On rare occasions, Ferguson offers criticisms of his subject, the strongest concerning the alleged “amateurishness” of Kissinger during the informal 1967 peace negotiations with the North Vietnamese in Paris. (Claims of global research notwithstanding, Ferguson’s confidence in putting the blame for the failure of the peace initiative squarely on North Vietnam is supported by no Vietnamese documents and only limited use of the mass of available U.S. sources.) But hagiography abounds, and more than once Ferguson goes over the top in celebrating Kissinger’s deeds, to the point of describing a letter Kissinger wrote in 1946 to the aunt of a concentration camp survivor, in which he reflects on the camps as “testing grounds” that required victims to “disregard ordinary standards of morality” in order to survive, as “offering insights that in some ways anticipated the later writings of Primo Levi.”
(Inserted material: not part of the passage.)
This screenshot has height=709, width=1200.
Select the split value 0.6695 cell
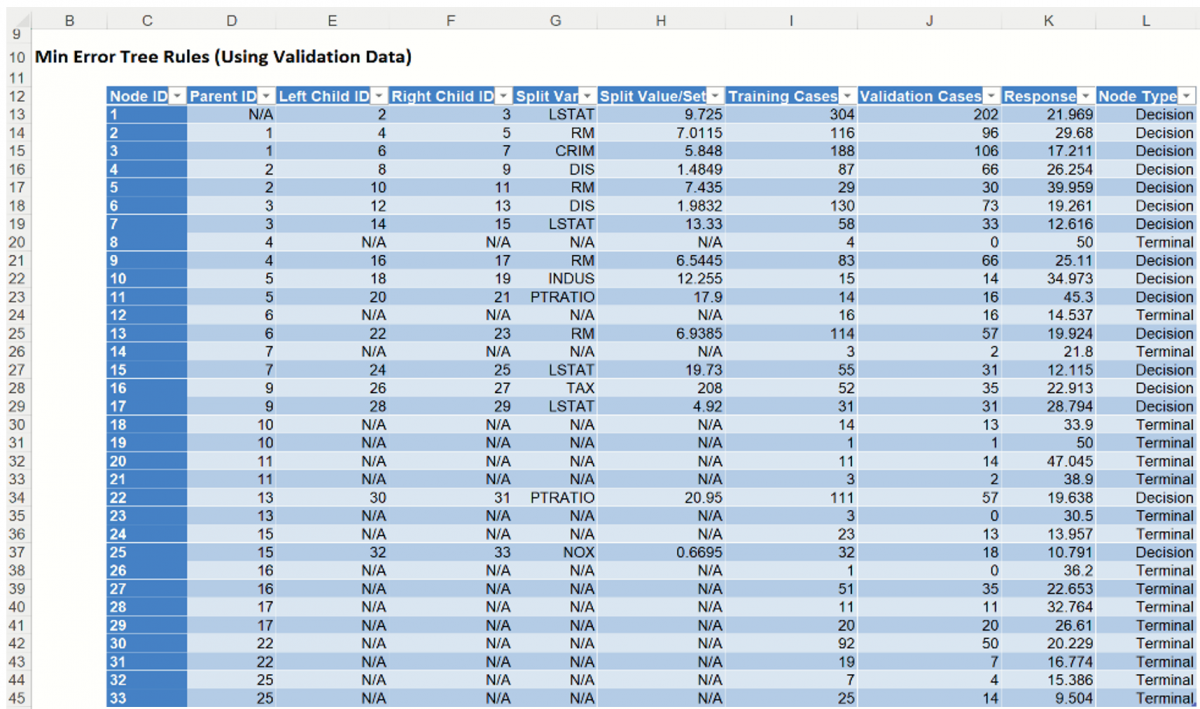(x=660, y=552)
By replacing realism with idealism — or the war-criminal stereotype with that of the thinker of unmatched sophistication and historical erudition — Ferguson seems to accept the exceptionalist narrative that stresses Kissinger’s uniqueness as intellectual, strategic theorist and political actor. By doing so, Ferguson exaggerates the coherence, originality and boldness of Kissinger’s writings and his advice to the many princes he courted. His quasi-Delphic prose notwithstanding, Kissinger was in reality a fairly conventional thinker who followed the vogues of the times far more than shaping them. Despite what Ferguson wants us to believe, he rarely challenged power (or who was in power) as other international relations experts, like Hans Morgenthau and George Kennan, were prone to do. In advance of Volume 2, this often pleonastic and redundant first part thus leaves the reader wondering whether Kissinger as an intellectual — realist, idealist or however we choose to label him — truly deserves 1,000 pages.